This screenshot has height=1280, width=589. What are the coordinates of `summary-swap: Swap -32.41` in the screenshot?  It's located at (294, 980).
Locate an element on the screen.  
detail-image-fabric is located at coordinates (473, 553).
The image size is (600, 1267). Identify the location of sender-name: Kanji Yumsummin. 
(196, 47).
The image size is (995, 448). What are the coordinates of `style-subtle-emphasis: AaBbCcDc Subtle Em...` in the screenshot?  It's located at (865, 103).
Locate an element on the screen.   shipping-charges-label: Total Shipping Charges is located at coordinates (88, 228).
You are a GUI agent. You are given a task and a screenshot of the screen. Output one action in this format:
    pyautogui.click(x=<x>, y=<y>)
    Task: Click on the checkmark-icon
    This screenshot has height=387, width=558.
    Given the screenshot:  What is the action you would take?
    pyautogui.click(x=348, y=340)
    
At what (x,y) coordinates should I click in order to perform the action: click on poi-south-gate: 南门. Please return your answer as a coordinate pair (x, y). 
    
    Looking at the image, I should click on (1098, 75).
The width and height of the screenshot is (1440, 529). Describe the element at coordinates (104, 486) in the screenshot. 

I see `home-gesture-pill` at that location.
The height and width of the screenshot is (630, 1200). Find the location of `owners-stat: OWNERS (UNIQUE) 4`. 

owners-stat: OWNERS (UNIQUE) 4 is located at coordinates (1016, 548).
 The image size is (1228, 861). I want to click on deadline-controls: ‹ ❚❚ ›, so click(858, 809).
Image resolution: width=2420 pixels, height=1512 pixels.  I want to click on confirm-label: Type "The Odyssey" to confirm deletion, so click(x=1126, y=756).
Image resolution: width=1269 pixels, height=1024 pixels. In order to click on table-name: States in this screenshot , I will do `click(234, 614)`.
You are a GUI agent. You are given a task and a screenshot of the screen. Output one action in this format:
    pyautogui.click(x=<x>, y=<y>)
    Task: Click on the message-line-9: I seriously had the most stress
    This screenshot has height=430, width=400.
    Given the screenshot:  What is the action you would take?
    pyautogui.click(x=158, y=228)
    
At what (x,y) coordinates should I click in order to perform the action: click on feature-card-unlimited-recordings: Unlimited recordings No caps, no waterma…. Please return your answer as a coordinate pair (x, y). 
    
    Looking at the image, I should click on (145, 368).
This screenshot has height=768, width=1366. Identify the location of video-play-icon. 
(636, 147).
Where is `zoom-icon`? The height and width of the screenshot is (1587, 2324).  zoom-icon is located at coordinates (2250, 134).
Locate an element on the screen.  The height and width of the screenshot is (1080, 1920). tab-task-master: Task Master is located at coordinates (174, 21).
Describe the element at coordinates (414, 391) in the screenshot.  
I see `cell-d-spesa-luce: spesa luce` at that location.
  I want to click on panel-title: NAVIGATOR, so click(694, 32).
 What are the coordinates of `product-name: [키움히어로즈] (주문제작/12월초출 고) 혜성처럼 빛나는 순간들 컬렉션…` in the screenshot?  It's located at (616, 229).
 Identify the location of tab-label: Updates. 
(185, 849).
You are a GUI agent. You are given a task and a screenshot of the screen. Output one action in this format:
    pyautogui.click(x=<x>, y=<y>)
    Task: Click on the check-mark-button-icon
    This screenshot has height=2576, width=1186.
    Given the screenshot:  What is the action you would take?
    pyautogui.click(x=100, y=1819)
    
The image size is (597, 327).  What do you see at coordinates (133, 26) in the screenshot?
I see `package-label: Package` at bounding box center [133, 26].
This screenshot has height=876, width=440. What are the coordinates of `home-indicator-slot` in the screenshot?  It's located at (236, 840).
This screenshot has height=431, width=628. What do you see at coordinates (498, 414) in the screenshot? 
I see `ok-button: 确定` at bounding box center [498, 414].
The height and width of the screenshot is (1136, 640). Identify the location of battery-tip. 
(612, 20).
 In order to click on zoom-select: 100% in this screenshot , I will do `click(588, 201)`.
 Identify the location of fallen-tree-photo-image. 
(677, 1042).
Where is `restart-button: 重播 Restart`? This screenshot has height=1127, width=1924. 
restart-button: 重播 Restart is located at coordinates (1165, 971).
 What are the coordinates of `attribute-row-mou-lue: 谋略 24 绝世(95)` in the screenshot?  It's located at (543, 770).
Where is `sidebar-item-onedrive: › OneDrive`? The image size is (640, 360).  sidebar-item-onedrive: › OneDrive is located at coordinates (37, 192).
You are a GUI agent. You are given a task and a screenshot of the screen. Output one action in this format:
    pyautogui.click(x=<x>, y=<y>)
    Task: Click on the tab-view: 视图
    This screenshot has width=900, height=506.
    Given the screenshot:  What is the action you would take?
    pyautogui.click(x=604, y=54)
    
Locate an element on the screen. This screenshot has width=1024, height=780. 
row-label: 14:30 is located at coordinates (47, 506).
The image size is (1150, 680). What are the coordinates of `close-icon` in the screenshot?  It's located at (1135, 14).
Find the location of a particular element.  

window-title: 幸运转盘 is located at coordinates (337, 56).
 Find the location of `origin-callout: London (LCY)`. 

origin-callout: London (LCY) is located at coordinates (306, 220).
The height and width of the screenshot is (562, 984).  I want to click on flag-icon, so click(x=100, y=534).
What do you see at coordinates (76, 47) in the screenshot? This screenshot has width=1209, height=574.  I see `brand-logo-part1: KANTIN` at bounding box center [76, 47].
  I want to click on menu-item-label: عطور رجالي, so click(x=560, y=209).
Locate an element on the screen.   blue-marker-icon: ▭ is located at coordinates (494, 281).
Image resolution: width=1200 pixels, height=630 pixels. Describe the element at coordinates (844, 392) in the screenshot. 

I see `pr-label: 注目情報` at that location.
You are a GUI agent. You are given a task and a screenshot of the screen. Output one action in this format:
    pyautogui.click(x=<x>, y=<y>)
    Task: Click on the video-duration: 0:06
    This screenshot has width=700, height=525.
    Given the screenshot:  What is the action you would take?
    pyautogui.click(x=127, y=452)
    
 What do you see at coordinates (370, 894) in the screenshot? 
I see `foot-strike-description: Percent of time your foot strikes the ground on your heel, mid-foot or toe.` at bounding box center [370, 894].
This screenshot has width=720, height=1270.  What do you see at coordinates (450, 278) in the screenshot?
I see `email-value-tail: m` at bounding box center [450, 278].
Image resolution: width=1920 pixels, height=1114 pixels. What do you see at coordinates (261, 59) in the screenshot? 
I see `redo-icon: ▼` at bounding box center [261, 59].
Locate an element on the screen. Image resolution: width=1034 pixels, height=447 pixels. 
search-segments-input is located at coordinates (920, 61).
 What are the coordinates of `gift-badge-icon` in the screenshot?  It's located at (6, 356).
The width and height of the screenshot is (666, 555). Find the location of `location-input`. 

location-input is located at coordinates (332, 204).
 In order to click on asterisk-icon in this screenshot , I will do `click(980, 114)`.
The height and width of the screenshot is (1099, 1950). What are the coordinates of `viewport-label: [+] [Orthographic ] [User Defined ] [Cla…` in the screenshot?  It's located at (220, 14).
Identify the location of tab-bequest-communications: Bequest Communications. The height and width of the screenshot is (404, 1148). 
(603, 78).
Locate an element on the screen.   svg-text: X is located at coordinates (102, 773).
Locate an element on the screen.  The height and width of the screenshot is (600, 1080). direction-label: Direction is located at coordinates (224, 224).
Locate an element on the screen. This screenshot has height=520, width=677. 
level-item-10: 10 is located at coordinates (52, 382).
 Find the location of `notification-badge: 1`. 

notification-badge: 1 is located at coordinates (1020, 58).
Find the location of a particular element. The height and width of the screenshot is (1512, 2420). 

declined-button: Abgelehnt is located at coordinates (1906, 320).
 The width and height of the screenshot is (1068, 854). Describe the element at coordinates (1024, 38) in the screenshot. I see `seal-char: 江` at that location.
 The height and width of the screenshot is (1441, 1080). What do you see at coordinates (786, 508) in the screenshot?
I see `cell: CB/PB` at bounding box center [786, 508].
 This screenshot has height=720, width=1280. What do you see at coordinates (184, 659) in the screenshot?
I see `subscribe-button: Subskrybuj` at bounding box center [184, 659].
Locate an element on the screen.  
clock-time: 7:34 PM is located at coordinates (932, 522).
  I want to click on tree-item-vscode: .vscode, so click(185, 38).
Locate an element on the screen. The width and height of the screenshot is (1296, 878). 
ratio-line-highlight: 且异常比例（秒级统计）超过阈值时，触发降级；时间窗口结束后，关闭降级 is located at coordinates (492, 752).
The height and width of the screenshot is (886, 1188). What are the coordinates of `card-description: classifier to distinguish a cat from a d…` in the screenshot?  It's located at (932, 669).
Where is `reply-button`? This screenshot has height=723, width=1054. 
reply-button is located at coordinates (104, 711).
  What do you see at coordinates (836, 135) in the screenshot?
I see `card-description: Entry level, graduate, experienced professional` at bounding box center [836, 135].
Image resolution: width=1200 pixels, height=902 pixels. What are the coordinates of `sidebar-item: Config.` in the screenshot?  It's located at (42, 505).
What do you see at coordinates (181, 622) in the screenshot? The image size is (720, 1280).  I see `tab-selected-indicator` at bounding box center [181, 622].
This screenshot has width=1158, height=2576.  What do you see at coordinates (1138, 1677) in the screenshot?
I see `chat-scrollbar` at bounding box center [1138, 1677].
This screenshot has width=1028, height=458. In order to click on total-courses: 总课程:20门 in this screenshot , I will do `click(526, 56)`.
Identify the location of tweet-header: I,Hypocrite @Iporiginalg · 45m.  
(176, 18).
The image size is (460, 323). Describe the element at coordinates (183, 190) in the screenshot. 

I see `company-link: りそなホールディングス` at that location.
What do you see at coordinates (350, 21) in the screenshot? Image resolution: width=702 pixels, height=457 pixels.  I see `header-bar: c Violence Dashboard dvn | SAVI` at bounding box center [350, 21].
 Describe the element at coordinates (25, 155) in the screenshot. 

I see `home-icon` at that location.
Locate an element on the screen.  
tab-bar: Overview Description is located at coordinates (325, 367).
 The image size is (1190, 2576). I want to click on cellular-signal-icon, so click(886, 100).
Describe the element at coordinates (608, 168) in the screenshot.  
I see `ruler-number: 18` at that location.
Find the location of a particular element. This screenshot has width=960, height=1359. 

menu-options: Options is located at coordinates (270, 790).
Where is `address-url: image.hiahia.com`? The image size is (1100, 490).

TASK OBJECTIVE — Replace "coordinates" with "position" in the lines from the one containing "Describe the element at coordinates (414, 391)" up to and including the one containing "at (616, 229).", leaving everything else unchanged, and give back only those lines.

RESULT OF THIS TASK —
Describe the element at position (414, 391) in the screenshot.  
I see `cell-d-spesa-luce: spesa luce` at that location.
  I want to click on panel-title: NAVIGATOR, so click(694, 32).
 What are the position of `product-name: [키움히어로즈] (주문제작/12월초출 고) 혜성처럼 빛나는 순간들 컬렉션…` in the screenshot?  It's located at (616, 229).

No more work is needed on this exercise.